** What you are asked to do **
Whenever a line in the records below contains "screenshot", pick it out.

** Input records **

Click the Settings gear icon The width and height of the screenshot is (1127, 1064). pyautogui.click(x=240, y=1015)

==

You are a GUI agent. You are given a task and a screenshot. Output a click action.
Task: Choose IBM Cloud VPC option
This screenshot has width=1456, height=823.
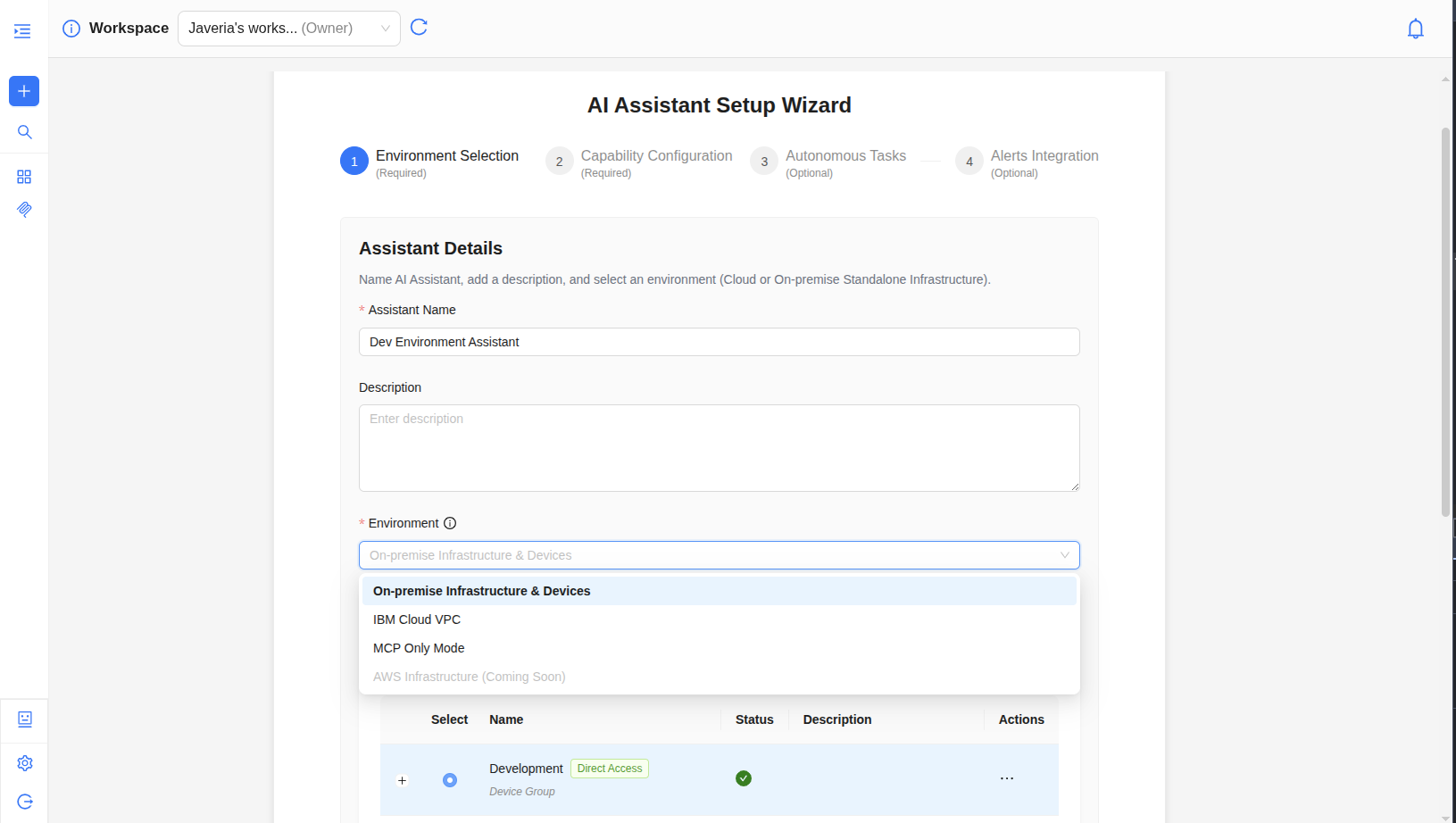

* * *

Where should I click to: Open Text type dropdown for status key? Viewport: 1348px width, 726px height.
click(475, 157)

** Exercise answer **
Click the Settings gear icon The width and height of the screenshot is (1127, 1064). pyautogui.click(x=240, y=1015)
You are a GUI agent. You are given a task and a screenshot. Output a click action.
This screenshot has width=1456, height=823.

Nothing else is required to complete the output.